TAREFAS PROPOSTAS |
**1.** Altere o texto sobre o francês na África desde "A população jovem" até "sua influência contínua.", inclusive, trocando "demógrafos" por "estatísticos".
**2.** Liste todos os anos e décadas mencionados no texto sobre o francês na África.
**3.** Segundo o texto sobre o francês na África, de onde veio originalmente a palavra "enjailler"?

Andando pelas ruas de Paris ou de seus subúrbios, você pode ouvir as pessoas usarem a palavra "enjailler" para dizer "diversão". Mas a palavra veio originalmente de Abidjan para descrever como os jovens marfinenses, em busca de adrenalina, na década de 1980, entravam e saltavam dos ônibus que corriam pelas ruas.

A população jovem da África está crescendo enquanto o resto do mundo fica cinzento. Os demógrafos preveem que, até 2060, até 85% dos falantes de francês viverão no continente africano. Isto é quase o inverso da década de 1960, quando 90% dos falantes de francês viviam na Europa e em outros países ocidentais.

— O francês floresce todos os dias na África — disse Souleymane Bachir Diagne, um renomado professor senegalês de filosofia e francês na Universidade de Columbia. — Esse francês crioulizado encontra seu caminho nos livros que lemos, no que assistimos na televisão, nas músicas que ouvimos.

Quase metade dos países da África já foram colônias ou protetorados franceses, e a maioria usa o francês como língua oficial. Mas a França tem enfrentado um ressentimento crescente nos últimos anos em muitos destes países, tanto pelo seu legado colonial como pela sua influência contínua.

TRECHOS DE DADOS |
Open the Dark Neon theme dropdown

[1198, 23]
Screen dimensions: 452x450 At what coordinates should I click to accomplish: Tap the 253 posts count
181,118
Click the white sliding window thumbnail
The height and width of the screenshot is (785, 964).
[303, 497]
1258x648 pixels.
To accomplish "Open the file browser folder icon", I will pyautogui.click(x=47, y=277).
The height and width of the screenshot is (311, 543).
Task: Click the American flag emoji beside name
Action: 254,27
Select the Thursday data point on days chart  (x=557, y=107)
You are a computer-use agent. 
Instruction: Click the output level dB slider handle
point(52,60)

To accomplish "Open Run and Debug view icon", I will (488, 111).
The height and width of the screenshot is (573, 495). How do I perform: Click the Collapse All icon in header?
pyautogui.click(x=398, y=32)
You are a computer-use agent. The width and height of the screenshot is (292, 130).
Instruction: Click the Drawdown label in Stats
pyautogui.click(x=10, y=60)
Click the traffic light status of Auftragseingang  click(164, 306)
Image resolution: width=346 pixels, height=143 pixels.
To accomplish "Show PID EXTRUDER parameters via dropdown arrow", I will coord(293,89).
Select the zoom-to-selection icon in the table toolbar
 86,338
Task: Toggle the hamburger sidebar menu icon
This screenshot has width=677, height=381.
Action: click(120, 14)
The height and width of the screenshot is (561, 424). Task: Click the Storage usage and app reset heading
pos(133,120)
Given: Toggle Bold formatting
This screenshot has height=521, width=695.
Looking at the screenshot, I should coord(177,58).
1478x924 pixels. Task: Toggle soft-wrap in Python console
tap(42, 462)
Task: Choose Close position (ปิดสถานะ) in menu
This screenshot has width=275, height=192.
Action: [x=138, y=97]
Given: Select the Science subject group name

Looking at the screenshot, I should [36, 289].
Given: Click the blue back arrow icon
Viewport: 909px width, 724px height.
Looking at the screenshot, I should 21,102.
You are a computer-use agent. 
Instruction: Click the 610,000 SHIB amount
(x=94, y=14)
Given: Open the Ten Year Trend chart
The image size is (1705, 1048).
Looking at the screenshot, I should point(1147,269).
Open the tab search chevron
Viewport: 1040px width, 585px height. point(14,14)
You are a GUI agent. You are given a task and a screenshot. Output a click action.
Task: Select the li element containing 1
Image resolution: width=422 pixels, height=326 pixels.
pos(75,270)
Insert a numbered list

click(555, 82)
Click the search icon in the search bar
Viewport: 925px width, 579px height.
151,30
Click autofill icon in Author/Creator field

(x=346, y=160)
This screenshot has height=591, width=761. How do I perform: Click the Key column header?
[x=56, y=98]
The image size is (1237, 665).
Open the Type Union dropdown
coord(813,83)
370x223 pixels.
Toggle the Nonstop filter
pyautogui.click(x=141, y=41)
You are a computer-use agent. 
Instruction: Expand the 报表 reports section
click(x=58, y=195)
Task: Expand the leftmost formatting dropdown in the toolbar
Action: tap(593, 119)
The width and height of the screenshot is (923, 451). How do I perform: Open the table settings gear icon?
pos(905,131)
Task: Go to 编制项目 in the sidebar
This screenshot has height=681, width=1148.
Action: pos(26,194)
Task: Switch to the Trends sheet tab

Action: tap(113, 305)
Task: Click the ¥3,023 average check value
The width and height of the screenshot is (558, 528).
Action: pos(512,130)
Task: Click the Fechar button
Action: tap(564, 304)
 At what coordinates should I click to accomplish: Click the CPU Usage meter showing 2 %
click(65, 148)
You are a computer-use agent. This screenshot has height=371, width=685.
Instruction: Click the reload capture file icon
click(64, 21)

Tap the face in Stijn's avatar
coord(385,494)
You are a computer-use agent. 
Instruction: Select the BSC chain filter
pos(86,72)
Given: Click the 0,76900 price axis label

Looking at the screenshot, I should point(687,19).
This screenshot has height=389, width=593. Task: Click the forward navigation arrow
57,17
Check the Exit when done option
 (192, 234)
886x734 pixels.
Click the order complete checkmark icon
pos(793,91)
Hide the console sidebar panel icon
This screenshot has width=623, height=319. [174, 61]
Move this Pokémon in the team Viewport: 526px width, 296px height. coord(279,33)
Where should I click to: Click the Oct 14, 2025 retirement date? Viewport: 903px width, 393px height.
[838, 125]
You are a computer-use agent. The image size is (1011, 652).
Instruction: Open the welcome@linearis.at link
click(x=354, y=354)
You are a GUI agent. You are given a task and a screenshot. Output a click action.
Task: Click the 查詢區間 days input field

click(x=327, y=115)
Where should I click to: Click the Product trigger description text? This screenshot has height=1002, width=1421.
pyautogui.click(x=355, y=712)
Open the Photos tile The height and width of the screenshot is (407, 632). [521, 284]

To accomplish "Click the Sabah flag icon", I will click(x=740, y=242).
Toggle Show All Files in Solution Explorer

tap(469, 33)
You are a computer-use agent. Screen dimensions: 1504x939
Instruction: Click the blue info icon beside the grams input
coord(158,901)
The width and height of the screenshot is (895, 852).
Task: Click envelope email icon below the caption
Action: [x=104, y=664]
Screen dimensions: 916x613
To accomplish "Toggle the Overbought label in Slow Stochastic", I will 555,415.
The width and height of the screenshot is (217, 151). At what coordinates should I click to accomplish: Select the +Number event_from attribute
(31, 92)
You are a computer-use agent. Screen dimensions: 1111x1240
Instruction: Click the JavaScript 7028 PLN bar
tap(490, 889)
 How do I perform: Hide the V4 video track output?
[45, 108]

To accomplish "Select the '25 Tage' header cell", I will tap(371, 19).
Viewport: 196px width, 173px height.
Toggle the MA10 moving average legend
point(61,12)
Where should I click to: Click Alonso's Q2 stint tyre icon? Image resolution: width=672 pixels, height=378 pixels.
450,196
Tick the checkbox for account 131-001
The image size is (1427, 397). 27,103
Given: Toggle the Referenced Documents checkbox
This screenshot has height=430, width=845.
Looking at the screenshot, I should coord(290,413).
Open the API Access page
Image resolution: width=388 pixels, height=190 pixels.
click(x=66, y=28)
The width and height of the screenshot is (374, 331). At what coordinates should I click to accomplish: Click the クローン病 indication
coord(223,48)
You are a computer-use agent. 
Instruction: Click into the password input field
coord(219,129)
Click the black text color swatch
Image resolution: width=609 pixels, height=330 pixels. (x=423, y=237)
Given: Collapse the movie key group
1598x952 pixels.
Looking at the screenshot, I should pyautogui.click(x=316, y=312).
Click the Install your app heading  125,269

RESPOSTAS EM ORDEM |
**1.**
A população jovem da África está crescendo enquanto o resto do mundo fica cinzento. Os estatísticos preveem que, até 2060, até 85% dos falantes de francês viverão no continente africano. Isto é quase o inverso da década de 1960, quando 90% dos falantes de francês viviam na Europa e em outros países ocidentais.

— O francês floresce todos os dias na África — disse Souleymane Bachir Diagne, um renomado professor senegalês de filosofia e francês na Universidade de Columbia. — Esse francês crioulizado encontra seu caminho nos livros que lemos, no que assistimos na televisão, nas músicas que ouvimos.

Quase metade dos países da África já foram colônias ou protetorados franceses, e a maioria usa o francês como língua oficial. Mas a França tem enfrentado um ressentimento crescente nos últimos anos em muitos destes países, tanto pelo seu legado colonial como pela sua influência contínua.

**2.** década de 1980; 2060; década de 1960

**3.** De Abidjan.